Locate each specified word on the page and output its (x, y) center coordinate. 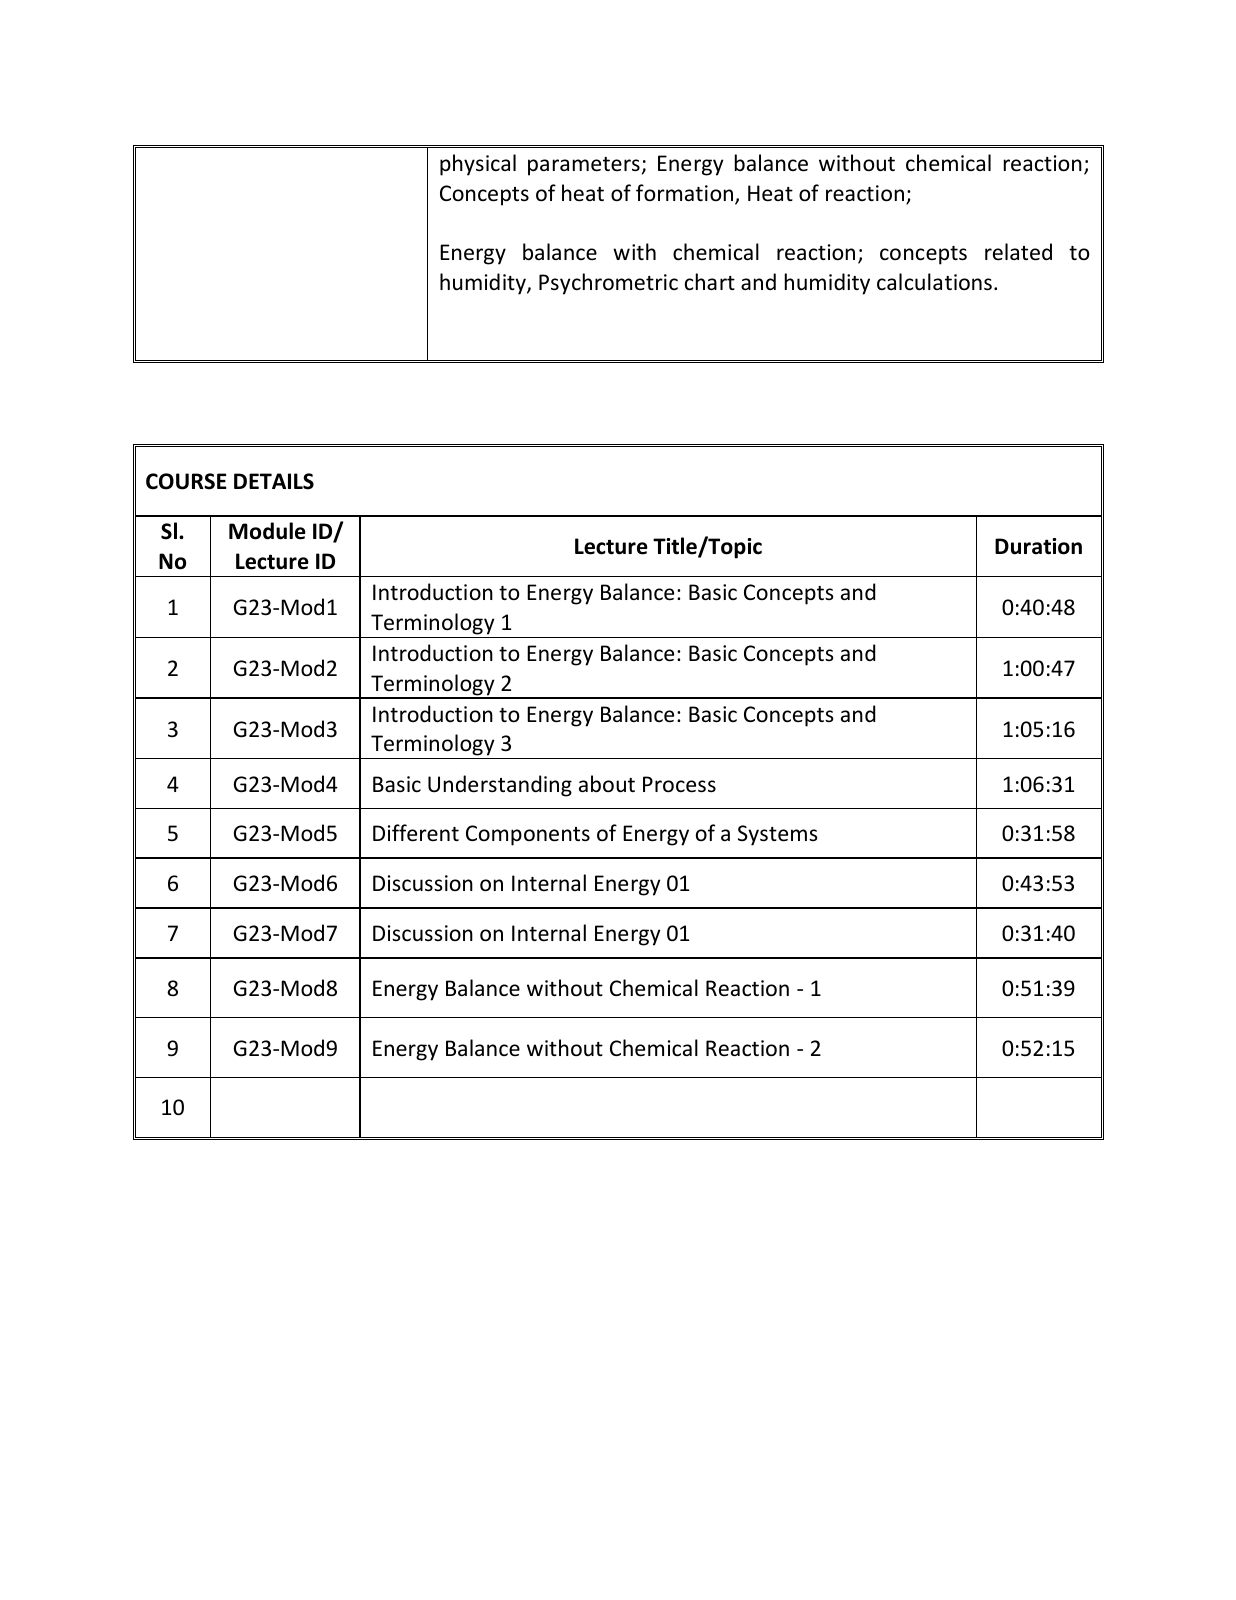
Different (416, 833)
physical (478, 165)
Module (267, 531)
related (1018, 252)
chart (710, 282)
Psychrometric (608, 284)
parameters (584, 166)
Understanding (500, 786)
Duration (1038, 546)
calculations (934, 282)
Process (679, 784)
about (607, 784)
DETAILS (274, 481)
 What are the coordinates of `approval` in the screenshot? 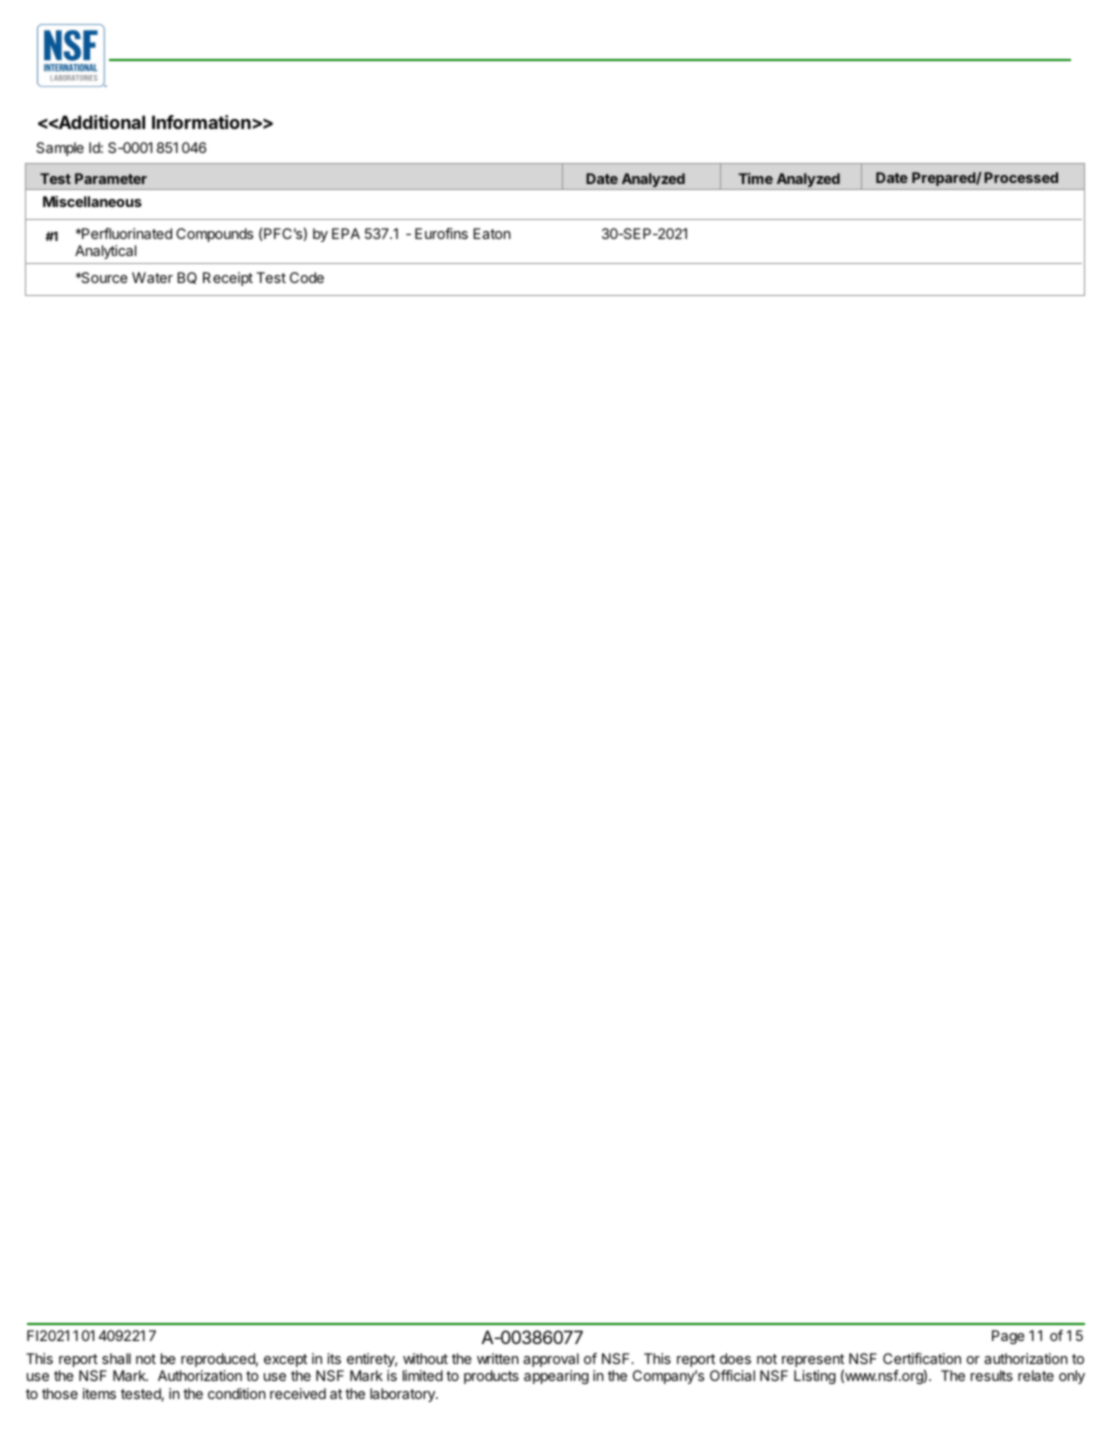 It's located at (551, 1360).
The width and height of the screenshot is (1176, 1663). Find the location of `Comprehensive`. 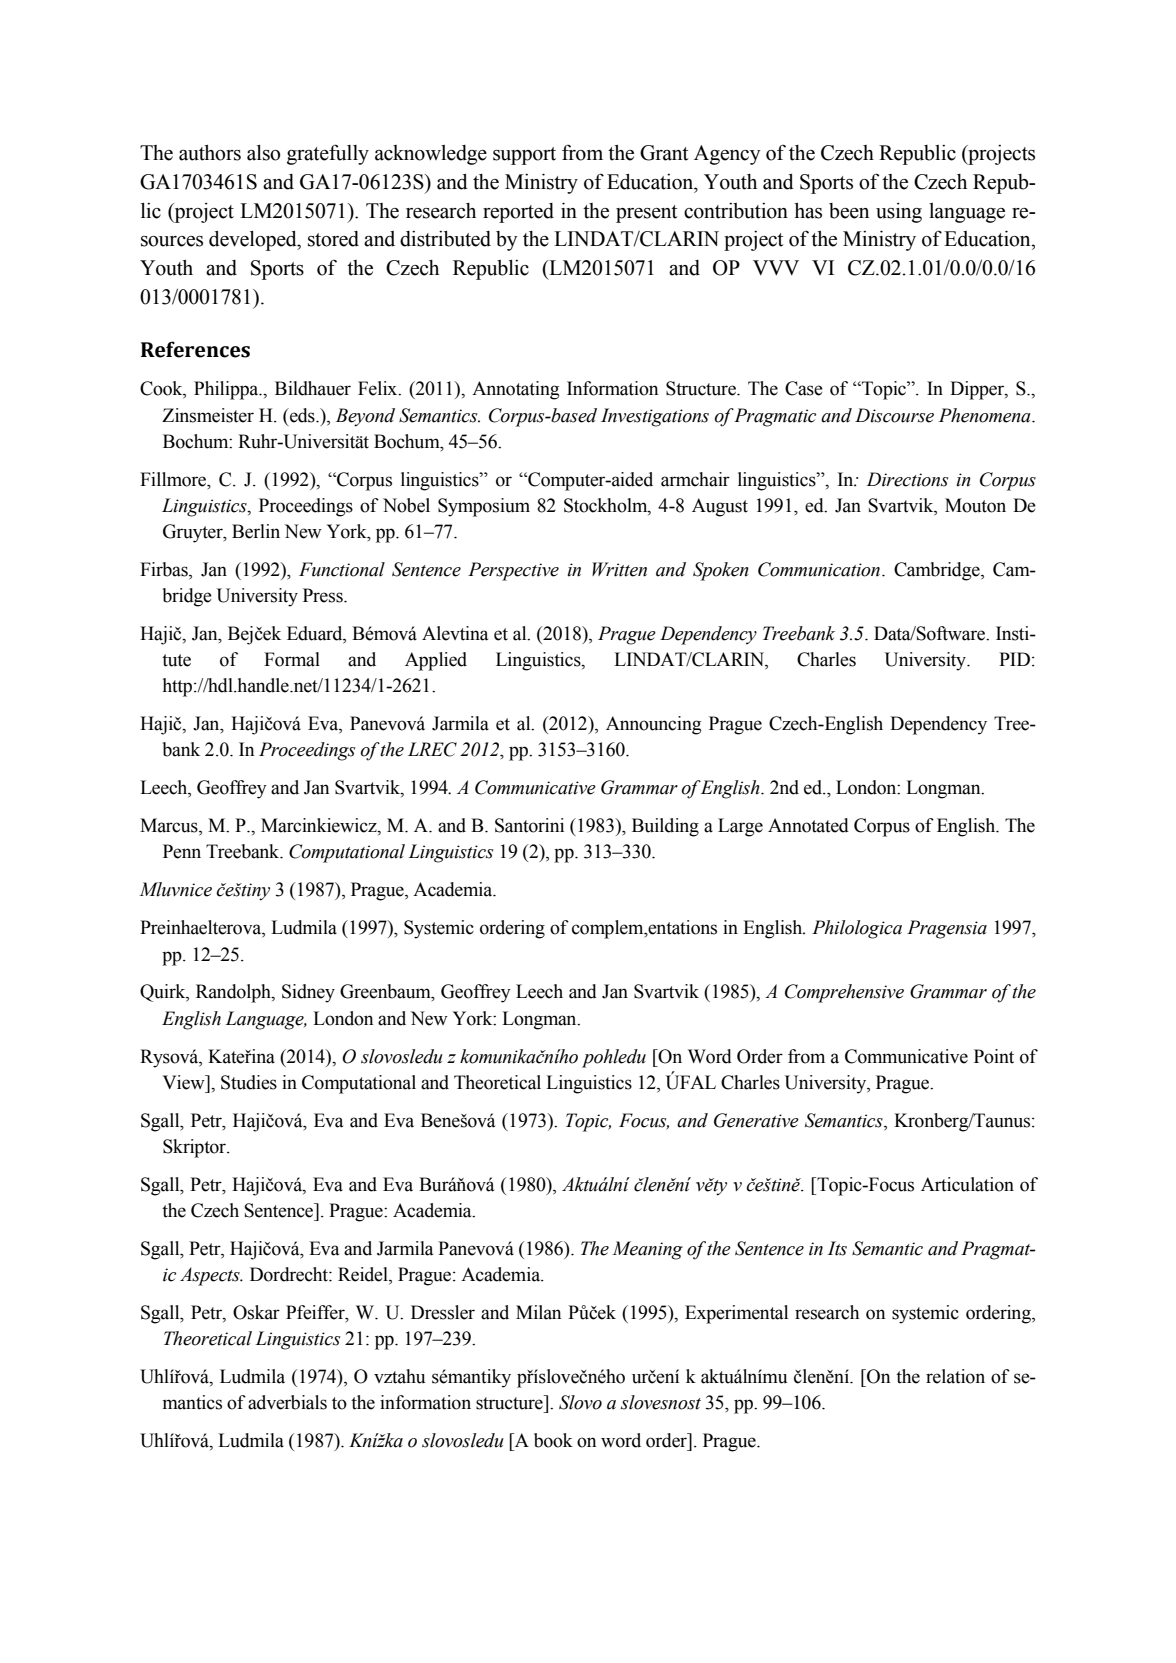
##############################
(TASK TO CARRY OUT) Can you copy the material word for word, starting at the very beginning and ending at the line that contains "about (607, 784)", with both ends included and the pictures left out?

(FULL SOLUTION)
Locate each specified word on the page and output its (x, y) center coordinate. 
Different (416, 833)
physical (478, 165)
Module (267, 531)
related (1018, 252)
chart (710, 282)
Psychrometric (608, 284)
parameters (584, 166)
Understanding (500, 786)
Duration (1038, 546)
calculations (934, 282)
Process (679, 784)
about (607, 784)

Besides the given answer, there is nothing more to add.